WordPress / performance

Performance plugin from the WordPress Performance Group, which is a collection of standalone performance modules.
https://wordpress.org/plugins/performance-lab/
GNU General Public License v2.0
367 stars 101 forks source link

Offloading Google Analytics (gtag) to a Web Worker #1455

Open westonruter opened 3 months ago

westonruter commented 3 months ago

Feature Description

The Web Worker Offloading plugin is now merged into trunk (https://github.com/WordPress/performance/pull/1247). However, for it to be utilized a plugin author has to manually make the web-worker-offloading script a dependency of the script intended to be offloaded. As mentioned in https://github.com/WordPress/performance/pull/1247#issuecomment-2249065318, we should look for opportunities to offload existing scripts automatically as much as possible. From Partytown's Common Services page, they list out 3rd party services known to be compatible. Included on that list is Google Tag Manager, which I've found to be responsible for INP issues on highly-trafficked sites. Partytown has documentation for how to integrate with Google Tag Manager.
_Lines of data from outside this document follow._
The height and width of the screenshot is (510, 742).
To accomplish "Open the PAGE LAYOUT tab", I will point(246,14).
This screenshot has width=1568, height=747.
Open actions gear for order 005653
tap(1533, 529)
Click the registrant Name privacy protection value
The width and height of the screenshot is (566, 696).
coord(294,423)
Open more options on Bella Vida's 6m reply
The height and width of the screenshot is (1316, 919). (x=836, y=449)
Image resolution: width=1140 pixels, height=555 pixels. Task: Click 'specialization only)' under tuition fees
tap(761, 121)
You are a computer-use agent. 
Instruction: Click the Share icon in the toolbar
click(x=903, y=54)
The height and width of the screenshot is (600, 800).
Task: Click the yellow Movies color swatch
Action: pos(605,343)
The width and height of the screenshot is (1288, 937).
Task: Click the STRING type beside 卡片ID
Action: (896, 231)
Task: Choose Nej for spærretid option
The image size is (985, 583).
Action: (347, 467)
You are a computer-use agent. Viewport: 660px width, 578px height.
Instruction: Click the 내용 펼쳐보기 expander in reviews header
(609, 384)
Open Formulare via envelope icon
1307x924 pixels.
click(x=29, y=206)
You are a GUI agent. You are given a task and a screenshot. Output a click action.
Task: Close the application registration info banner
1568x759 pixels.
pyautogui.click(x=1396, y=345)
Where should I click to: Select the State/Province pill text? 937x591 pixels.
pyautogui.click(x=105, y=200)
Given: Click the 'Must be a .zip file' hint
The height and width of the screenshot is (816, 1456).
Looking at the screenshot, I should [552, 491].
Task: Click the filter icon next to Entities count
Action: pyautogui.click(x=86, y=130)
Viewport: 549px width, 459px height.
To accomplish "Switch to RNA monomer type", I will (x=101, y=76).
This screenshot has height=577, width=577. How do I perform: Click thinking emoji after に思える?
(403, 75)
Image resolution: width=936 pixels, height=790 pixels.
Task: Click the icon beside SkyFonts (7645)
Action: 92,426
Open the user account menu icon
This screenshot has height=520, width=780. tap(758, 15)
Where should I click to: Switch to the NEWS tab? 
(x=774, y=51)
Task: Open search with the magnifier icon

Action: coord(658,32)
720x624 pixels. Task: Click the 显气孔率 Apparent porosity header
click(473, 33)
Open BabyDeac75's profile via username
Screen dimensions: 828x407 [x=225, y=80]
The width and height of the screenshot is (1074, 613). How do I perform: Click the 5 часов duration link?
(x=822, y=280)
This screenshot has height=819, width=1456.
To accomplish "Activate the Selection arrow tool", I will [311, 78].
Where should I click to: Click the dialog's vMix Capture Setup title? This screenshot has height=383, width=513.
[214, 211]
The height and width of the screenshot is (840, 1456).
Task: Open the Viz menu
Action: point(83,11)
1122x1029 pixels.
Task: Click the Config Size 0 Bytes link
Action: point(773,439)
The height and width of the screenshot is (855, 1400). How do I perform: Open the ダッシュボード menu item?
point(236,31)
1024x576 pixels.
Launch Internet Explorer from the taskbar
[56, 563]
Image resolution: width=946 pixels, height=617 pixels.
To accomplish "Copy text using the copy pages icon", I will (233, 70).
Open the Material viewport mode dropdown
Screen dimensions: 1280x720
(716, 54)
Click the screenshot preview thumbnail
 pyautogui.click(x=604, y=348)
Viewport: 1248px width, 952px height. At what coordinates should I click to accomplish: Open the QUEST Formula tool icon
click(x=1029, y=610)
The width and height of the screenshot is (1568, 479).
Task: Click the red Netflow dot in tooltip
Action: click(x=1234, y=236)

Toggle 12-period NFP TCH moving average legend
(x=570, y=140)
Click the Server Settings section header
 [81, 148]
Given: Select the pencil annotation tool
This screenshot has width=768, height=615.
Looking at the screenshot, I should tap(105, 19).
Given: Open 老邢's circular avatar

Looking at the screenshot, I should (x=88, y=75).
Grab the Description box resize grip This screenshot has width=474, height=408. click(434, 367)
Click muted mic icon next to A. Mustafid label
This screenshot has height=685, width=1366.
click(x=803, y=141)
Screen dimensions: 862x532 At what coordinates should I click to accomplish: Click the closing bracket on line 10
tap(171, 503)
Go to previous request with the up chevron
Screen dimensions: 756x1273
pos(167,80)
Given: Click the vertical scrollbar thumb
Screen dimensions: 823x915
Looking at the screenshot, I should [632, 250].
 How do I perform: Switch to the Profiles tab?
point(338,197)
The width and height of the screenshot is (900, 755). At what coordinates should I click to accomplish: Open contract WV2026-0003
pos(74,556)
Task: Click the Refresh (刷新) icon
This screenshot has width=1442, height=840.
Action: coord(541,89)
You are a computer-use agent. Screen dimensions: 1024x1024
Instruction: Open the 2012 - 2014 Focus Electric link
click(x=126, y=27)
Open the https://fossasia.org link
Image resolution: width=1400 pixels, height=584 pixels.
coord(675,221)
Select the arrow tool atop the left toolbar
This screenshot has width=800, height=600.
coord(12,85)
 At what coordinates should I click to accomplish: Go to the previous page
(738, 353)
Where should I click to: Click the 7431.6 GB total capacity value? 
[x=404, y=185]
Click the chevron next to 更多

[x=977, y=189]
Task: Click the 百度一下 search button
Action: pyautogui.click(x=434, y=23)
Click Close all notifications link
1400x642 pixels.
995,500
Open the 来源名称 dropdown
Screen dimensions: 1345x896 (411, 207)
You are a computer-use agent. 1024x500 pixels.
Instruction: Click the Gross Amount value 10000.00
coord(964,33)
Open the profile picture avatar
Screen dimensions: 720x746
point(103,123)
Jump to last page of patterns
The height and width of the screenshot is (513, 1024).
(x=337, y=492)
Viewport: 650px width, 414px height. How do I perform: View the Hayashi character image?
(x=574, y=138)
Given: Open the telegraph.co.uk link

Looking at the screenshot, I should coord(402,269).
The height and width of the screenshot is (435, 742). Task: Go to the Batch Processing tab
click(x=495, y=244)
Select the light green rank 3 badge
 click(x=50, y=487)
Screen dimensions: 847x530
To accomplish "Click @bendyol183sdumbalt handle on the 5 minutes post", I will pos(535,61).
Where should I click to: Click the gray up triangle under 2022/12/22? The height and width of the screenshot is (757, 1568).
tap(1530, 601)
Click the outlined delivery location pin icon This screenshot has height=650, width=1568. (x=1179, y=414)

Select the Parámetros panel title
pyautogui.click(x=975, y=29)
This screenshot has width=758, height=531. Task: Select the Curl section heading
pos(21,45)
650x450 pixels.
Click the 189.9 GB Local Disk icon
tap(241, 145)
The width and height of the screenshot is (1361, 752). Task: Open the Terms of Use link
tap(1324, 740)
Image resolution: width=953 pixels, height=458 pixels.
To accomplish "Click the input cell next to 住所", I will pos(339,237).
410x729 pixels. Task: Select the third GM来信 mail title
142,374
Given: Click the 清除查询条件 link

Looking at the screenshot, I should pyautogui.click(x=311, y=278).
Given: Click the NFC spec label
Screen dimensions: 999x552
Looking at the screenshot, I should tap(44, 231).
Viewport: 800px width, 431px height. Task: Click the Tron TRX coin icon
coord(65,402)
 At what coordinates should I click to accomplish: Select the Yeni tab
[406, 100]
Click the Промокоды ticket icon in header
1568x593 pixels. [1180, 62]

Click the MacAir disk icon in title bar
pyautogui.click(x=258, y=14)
The challenge for automatically implementing the Partytown integration with Google Tag Manager is that the plugins (and themes) which add gtag do so in inconsistent ways. The scripts could be registered properly via wp_enqueue_script() but the handles won't be consistent. Or a plugin may manually print the script at wp_head.

In the case where a plugin properly enqueues the script, we can look at WPdirectory for the most common script handles used. Otherwise, for manually-printed scripts the alternative would be for Web Worker Offloading to integrate with Optimization Detective to register a tag visitor that looks for a SCRIPT tag with a src pointing to https://www.googletagmanager.com/gtag/js, and when present, inject the Partytown script (if not already present) and update the SCRIPT tag attributes as necessary.

In looking at WPdirectory for plugins with at least 100K installs, the script handles used are:

Plugin Handle Install Count Source
WooCommerce (Google Analytics for WooCommerce) google-tag-manager 5,000,000 (200,000) Trac (Trac)
Site Kit by Google google_gtagjs 4,000,000 Trac
Rank Math SEO google_gtagjs 2,000,000 Trac

These are not using GTM:

image

These add up to 11.2 million installs.

The following plugins print the script without using WP_Scripts:

Plugin Install Count
Jetpack (legacy module) 4,000,000
Complianz – GDPR/CCPA Cookie Consent 900,000
Google Listings & Ads 900,000
LightStart 700,000
GA Google Analytics 600,000
SEOPress 300,000
Blocksy Companion 200,000
WooCommerce Checkout & Funnel Builder by CartFlows 200,000
Orbit Fox by ThemeIsle 200,000
CTX Feed 100,000
SEO Plugin by Squirrly SEO 200,000
VK All in One Expansion Unit 100,000

Excluding the Jetpack legacy module, these total up to 4.4 million installs.

So by starting out just targeting scripts registered via WP_Scripts, we can handle ~72% of the installs.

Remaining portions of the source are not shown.